“Che FilMetto?”: WHIPLASH, Regia di Damien Chazelle

Federico Paoli 31 marzo 2015 0

whiplash-poster

TRAMA: Andrew, diciannove anni, sogna di diventare uno dei migliori batteristi di jazz della sua generazione. Ma la concorrenza è spietata al conservatorio di Manhattan dove si esercita con accanimento. Il ragazzo ha come obiettivo anche quello di entrare in una delle orchestre del conservatorio, diretta dall’inflessibile e feroce professore Terence Fletcher.
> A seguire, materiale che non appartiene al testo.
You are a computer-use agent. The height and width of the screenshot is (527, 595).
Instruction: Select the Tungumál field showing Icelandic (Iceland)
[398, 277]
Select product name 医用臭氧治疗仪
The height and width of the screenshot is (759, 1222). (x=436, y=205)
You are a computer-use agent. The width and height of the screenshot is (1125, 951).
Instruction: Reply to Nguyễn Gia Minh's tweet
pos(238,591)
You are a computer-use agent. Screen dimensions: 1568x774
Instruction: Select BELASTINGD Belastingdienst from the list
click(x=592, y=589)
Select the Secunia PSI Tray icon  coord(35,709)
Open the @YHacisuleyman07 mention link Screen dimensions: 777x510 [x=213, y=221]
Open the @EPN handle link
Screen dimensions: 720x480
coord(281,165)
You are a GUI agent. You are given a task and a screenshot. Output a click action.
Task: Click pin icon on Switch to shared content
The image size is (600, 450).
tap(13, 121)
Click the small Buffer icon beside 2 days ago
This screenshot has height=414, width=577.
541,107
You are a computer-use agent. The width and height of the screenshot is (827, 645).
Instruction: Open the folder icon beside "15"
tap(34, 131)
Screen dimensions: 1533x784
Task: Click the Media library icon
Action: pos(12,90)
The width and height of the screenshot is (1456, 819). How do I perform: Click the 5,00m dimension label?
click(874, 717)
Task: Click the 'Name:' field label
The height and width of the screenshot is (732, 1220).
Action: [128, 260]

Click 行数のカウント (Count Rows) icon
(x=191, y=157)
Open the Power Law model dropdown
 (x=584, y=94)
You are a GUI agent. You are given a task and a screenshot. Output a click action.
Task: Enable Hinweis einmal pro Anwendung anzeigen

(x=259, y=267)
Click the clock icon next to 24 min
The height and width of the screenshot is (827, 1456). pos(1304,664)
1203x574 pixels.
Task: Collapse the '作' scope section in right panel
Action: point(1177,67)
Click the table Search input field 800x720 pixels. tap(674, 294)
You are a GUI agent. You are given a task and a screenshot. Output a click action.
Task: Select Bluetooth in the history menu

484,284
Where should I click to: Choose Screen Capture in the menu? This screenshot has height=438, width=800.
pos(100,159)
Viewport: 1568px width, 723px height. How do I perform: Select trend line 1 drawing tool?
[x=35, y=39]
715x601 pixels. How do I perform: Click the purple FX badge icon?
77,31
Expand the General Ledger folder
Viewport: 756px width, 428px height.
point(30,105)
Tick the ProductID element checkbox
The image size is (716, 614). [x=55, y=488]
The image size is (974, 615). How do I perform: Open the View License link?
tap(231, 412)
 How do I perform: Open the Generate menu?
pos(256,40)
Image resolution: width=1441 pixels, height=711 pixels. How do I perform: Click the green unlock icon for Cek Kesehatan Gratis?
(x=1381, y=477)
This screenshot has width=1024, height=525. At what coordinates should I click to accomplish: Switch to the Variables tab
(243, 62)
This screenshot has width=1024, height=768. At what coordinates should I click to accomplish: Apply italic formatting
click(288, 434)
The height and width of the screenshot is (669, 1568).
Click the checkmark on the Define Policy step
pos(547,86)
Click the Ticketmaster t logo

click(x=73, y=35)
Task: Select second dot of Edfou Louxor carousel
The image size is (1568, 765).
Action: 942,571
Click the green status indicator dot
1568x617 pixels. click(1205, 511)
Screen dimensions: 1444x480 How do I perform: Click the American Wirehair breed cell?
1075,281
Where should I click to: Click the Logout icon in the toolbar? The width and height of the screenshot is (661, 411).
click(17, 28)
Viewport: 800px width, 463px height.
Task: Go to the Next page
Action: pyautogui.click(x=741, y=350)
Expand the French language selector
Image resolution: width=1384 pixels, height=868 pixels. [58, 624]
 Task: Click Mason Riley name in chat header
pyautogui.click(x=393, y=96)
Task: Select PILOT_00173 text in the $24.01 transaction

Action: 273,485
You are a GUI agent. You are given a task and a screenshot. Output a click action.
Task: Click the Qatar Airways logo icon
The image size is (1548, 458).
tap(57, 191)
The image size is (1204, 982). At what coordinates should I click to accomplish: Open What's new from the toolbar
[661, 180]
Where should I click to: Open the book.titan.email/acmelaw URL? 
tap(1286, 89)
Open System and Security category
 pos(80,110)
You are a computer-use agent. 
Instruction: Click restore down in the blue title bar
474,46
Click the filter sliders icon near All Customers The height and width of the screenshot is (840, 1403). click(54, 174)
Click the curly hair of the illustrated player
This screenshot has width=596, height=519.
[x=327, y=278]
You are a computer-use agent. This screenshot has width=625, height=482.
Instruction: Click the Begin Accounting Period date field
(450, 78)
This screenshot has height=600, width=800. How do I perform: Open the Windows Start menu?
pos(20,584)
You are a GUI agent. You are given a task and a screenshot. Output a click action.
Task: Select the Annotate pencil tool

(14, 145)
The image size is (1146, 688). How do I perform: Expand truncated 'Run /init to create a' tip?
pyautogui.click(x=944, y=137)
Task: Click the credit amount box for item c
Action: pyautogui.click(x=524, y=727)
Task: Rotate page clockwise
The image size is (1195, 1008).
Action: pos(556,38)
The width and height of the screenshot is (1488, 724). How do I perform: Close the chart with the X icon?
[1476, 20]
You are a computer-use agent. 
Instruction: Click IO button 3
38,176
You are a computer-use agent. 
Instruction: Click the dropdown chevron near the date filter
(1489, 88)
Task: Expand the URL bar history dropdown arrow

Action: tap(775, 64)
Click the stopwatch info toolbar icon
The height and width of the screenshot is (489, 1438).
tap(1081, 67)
Quando infine riesce nel suo intento, Andrew si lancia, sotto la sua guida, alla ricerca dell’eccellenza.

Eccovi il trailer:

Dopo tanta titubanza sono riuscito a vedere questo film che, a mio avviso, era stato immeritatamente inserito nella rosa delle pellicole papabili per la vittoria della statuetta come Miglior Film.
Questo film arriva complessivamente alla sufficienza e gran parte della valutazione è alterata dall’immensa prova di J. K. Simmons,che ha meritatamente vinto l’Oscar come miglior Attore non protagonista a discapito di un Edward Norton per Birdman che fino a ieri per me era lo sconfitto immeritato n°1, situazione che è stata legittimata dopo aver visto il terribile insegnante di musica che risponde al nome di Terence Fletcher. Simmons si supera alternando il buono e il cattivo, lasciando spiazzato lo spettatore su quale sia la sua vera indole e il suo giudizio nei confronti del giovane batterista Andrew Neiman (interpretato da Miles Teller).
In conclusione per me la trama e la regia sono insufficienti rendendo noioso e ripetitivo il film che si svolge praticamente interamente sul palco e in sala prove senza che vengano sviluppati nè il rapporto tra padre e figlio nè la relazione del batterista con la ragazza : troppo facile secondo me giustificare questa scelta con il fatto che la sua dedizione paranoica ha portato all’azzeramento dei rapporti con le persone ad esclusione dell’insegnate.
Il montaggio invece è particolare e a tratti si riconosce lo stile da videoclip con eccezionali tagli a tempo di musica (l’Oscar in questa categoria però mi è sembrato un pò eccessivo)
Notevole invece la scelta di far passare Andrew come uno stronzo senza scrupoli che non sdegna di fare le scarpe prima a Connelly poi a Tanner entrambi titolari nelle due orchestre in cui ha suonato, la sua interpretazione però è da rivedere.
Abbastanza discutibile la scelta eccessiva di far vedere così tanto sangue sulle pelli…..
Ottime le musiche , soprattutto il pezzo Whiplash che appunto dà il nome a questa pellicola.